本文抜粋:
遺品整理における仕分けのポイント

遺品整理における仕分けのポイント

遺品整理において、最初の作業は分別・清掃です。
最初の時点でどれだけ上手く分別できるかで、以降の作業が効率良く行えるかどうかが決まる、といっても過言ではないでしょう。

とにかく遺品を段ボールに積めていく、といった方法は最もやってはいけないことです。
しっかり整理して分別しておかないと、後々遺品のなかで何か必要なものがあっても、再度探す時間と労力がかかります。
その手間を考えた場合に、最初の分別を正しく行っていたほうが効率的であることは言うまでもありません。

一般的な片付けとは異なり、遺品整理は分別・清掃のあとにも様々な作業が控えており、遺品整理ならではの分別方法、「仕分け」というものが存在します。
今回は遺品整理の際にはどんな仕分けを行えばよいのかを、具体的にご紹介しましょう。

まず遺品整理のために何を探し、何を処分し、そのために段ボールをどう分ければいいのかといったプランを事前に立てておきます。
以下は遺品整理における仕分けのポイントとなりますので、事前計画の参考にしてください。

まずは貴重品を探しましょう

ここで言う「貴重品」とは、法的な対応が必要となってくるものを指します。
法律が関わってくるものは、届け出などの期限が定められていることが多いので、早く対処することが重要です。
そんな「貴重品」にはどんなものがあるのか、主要なものは次のとおりです。

・印鑑
・銀行の通帳、キャッシュカード
・年金手帳や年金に関する書類
・生命保険、損害保険など加入している保険に関する書類
・土地や家など不動産の権利関係書類
・有価証券、金融資産に関する書類
・貴金属や金塊など資産価値の高いもの
・健康保険証、運転免許証、パスポート
・電気、水道、ガスなど公共料金の領収書、ならびに請求書
・電話、インターネットの領収書、ならびに請求書
・借入金に関する書類、契約書、証文など

これらは相続や権利関係に関わるものでもあり、また年金の受給や公共料金の支払い状況なども早めに確認しないと、トラブルの要因になるものばかりです。
同時に、最初にこれらを探したほうが望ましい理由がもうひとつあります。
それは「探しても見つけにくい」ものだからです。

ご自身の場合で考えてみると、一番わかりやすいかと思います。
自分のお金に関すること、権利関係の書類、個人情報に関わるものを人目につく場所に置いておくでしょうか。
テレビ番組などではよく「夫(あるいは妻)や恋人の携帯電話のなかを覗くか」といった話題が取り上げられます。
相手に対して隠し事が無ければ話は別ですが、きっと多くの人が携帯電話にはパスワードなどでロックをかけているはずです。
誰しも隠したいことはあるでしょうから(笑)。

それは冗談としても、たとえ家族であっても見せたくないものは、少なからずあるはずです。

提供情報:
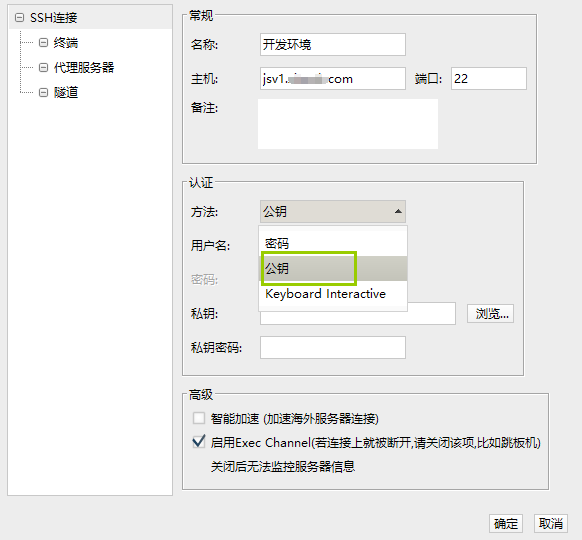Click the minus icon beside 隧道
Image resolution: width=582 pixels, height=540 pixels.
coord(43,92)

課題 1:
本文抜粋のうち、「自分のお金に関すること、権利」から「ロックをかけているはずです。」までを、その部分も含めて一字一句そのまま書き写しなさい。
課題 2:
本文抜粋の要点を二文でまとめなさい。
課題 3:
本文抜粋で貴重品として挙げられた項目のうち、「書類」という語を含むものをすべて書き出しなさい。
提供情報の一覧は、解答に使う必要がありません。

解答全文 1:
自分のお金に関すること、権利関係の書類、個人情報に関わるものを人目につく場所に置いておくでしょうか。
テレビ番組などではよく「夫(あるいは妻)や恋人の携帯電話のなかを覗くか」といった話題が取り上げられます。
相手に対して隠し事が無ければ話は別ですが、きっと多くの人が携帯電話にはパスワードなどでロックをかけているはずです。

解答全文 2:
遺品整理では最初の分別の出来が以降の作業の効率を左右するため、何を探し何を処分するかを事前に計画し、遺品整理ならではの「仕分け」を行うことが勧められている。まず探すべきは法的な対応が必要となる貴重品であり、それは届け出などの期限やトラブルの要因に関わるうえ、探しても見つけにくいものだからである。

解答全文 3:
・年金手帳や年金に関する書類
・生命保険、損害保険など加入している保険に関する書類
・土地や家など不動産の権利関係書類
・有価証券、金融資産に関する書類
・借入金に関する書類、契約書、証文など